Родился Витя на станции Кочмес Интинского района, а в 56-м году, когда ему исполнился год, семья переехала в Воркуту. Всю жизнь он прожил в посёлке Заполярном и проработал на шахте «Заполярная» – горнорабочим очистного забоя, горным мастером, электрослесарем… Он был человеком тонким, возвышенным – и одновременно настоящим мужиком, крепким, сильным, надёжным. Не знаю больше никого, кто сумел бы так воспеть шахтёрскую профессию – светло, высоко, непритворно, талантливо, всем сердцем.
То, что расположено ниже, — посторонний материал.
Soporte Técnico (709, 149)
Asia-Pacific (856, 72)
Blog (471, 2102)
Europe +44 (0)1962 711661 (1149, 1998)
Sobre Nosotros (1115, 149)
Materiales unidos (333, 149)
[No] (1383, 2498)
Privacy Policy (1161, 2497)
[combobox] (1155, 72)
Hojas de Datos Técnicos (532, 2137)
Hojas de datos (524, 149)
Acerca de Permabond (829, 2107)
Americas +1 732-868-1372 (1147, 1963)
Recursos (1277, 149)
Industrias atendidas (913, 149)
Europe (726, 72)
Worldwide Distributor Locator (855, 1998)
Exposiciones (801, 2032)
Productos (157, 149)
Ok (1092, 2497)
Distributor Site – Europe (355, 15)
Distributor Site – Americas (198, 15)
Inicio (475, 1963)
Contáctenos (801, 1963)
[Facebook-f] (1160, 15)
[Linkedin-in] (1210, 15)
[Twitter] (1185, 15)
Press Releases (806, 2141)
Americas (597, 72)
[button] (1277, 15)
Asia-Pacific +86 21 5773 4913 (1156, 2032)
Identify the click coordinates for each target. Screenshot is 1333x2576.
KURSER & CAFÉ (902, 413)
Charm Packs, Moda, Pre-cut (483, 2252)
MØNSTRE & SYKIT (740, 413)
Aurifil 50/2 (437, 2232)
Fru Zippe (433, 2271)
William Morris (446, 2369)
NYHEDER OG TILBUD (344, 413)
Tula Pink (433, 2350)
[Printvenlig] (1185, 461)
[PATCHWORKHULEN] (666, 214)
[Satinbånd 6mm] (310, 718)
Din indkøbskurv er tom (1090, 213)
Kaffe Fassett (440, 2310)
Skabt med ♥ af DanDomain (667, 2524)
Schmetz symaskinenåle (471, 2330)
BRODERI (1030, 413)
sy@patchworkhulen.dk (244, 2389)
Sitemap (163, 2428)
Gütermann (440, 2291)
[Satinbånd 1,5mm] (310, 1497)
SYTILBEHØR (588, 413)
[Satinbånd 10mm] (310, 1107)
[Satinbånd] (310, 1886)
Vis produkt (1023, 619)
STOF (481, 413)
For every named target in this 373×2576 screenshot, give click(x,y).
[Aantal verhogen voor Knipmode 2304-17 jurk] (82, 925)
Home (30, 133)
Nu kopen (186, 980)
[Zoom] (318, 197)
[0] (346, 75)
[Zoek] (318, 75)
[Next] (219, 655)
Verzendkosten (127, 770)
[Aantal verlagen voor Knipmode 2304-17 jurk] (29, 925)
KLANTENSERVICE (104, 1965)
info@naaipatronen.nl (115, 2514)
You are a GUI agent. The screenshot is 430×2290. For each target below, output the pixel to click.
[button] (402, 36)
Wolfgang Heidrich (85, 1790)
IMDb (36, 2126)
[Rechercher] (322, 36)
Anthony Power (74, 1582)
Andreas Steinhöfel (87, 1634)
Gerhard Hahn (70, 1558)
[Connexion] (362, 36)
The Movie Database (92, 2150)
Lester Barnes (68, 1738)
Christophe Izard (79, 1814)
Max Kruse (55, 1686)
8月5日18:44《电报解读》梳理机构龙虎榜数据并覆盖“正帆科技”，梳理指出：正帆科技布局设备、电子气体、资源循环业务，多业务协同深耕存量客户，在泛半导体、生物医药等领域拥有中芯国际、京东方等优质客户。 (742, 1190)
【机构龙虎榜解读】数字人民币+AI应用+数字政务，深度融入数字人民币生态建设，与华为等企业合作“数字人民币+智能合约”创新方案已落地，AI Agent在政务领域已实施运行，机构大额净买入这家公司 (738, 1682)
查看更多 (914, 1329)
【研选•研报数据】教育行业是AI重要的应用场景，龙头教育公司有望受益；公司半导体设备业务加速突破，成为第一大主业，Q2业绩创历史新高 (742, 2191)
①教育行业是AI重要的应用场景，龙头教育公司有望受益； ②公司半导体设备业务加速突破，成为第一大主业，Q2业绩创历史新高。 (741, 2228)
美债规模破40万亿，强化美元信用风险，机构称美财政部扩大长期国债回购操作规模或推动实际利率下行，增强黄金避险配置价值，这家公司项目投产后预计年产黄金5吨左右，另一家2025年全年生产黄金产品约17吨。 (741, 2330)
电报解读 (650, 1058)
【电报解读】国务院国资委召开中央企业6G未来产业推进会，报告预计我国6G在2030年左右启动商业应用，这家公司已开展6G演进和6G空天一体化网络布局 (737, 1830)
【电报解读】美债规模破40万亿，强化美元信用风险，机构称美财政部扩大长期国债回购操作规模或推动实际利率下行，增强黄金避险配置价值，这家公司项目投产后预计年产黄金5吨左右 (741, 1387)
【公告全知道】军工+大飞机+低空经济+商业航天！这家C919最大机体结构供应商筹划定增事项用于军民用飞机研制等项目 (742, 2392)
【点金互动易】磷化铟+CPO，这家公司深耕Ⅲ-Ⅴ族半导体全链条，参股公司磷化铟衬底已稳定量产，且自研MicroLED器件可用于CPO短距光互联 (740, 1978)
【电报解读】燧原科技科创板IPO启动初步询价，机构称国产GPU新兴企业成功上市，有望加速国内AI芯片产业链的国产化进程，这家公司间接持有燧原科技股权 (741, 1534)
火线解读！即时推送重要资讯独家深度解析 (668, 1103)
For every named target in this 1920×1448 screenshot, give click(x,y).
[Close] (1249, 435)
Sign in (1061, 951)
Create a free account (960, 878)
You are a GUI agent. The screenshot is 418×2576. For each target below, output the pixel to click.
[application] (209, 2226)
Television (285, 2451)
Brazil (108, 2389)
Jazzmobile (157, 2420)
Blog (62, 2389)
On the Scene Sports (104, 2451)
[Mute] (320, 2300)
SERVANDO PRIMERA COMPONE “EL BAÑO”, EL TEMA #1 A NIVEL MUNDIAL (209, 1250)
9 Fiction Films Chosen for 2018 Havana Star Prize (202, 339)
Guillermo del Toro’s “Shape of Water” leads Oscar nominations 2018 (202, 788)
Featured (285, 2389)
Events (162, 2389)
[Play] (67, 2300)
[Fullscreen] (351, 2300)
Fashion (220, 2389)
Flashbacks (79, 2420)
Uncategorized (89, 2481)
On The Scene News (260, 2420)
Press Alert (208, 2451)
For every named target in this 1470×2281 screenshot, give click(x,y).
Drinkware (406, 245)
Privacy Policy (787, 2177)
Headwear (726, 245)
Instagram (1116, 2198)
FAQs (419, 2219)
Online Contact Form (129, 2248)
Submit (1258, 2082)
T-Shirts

Витя Апекишев – он у нас был такой один, уверена, нет ему равных во всей России.
Познакомились мы на литературном объединении «Сполохи», куда я однажды пришла – без особого желания, честно говоря, не уверенная, что мне это нужно и что мне это будет полезно и интересно. Дмитрий Васильевич Стахорский, который был тогда председателем, неоднократно меня приглашал на заседание лито, и вот, я наконец собралась, решилась. Хорошо помню это первое занятие, на котором я увидела почти весь тогдашний состав наших литовцев. Был там и Виктор Апекишев – ещё очень молодой рыжеватый парень, основательный такой, серьёзный.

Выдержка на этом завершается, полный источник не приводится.